Daniel-Mietchen commented 3 months ago

@Daniel-Mietchen yes. I did that for some already. One could also add a bit of automation that would describe which command had been entered and when in the terminal... I am not sure if that would help much?

It would be better than having no documentation. If you see a way to automate that even just a bit, great.

physikerwelt commented 3 months ago

It would be better than having no documentation. If you see a way to automate that even just a bit, great.

@Daniel-Mietchen it depends. The username says already what script was executed and when. If the username is read it means there is no additional information if blue one sees that someone entered information. Generating user profile pages automatically would destroy the blue / red logic.

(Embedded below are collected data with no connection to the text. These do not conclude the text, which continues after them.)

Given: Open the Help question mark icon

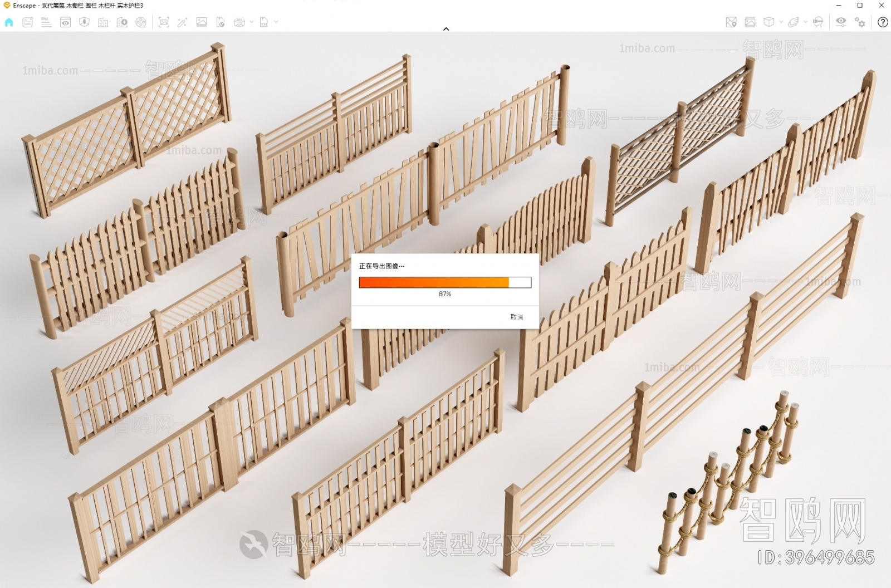Looking at the screenshot, I should coord(883,22).
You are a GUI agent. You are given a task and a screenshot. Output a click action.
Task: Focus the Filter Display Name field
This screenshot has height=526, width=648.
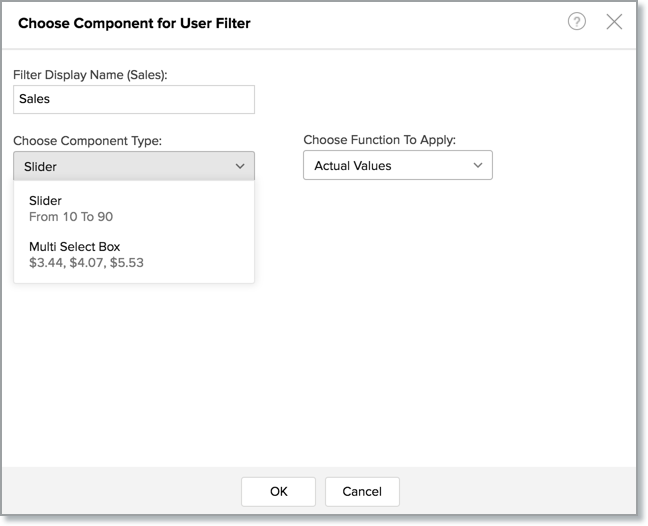click(134, 99)
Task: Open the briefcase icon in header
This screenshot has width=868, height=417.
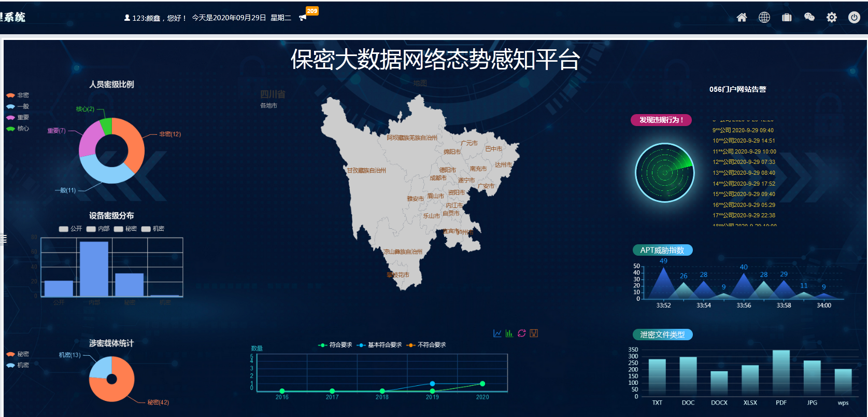Action: [x=787, y=18]
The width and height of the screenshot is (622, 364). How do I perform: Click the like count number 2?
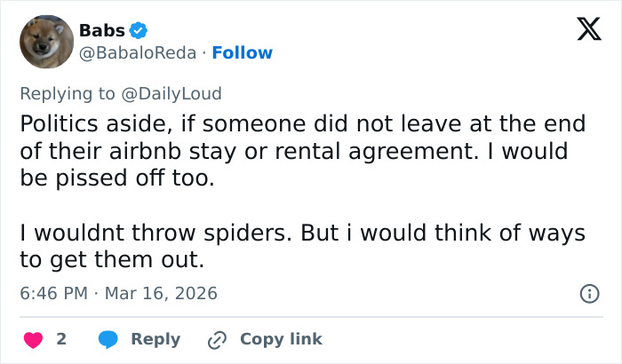(x=60, y=339)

physikerwelt commented 3 months ago

The job was completed. However, not everything could be imported.

root@4dd0d8795c52:/var/www/html/maintenance# wc -l /open_alex_data.csv 
2486267 /open_alex_data.csv

vs 1,841,457 edits.

The problems with the first run, which were reverted are on the order of 1%. Thus it does not explain the 0.5M missing entries. I suggest we close this for now and re-run the script when @LizzAlice reimports the new data from zbMATH Open.

@timconrad I don't know exactly how many new titles have been inserted. Can you give an estimate of how many titles are missing?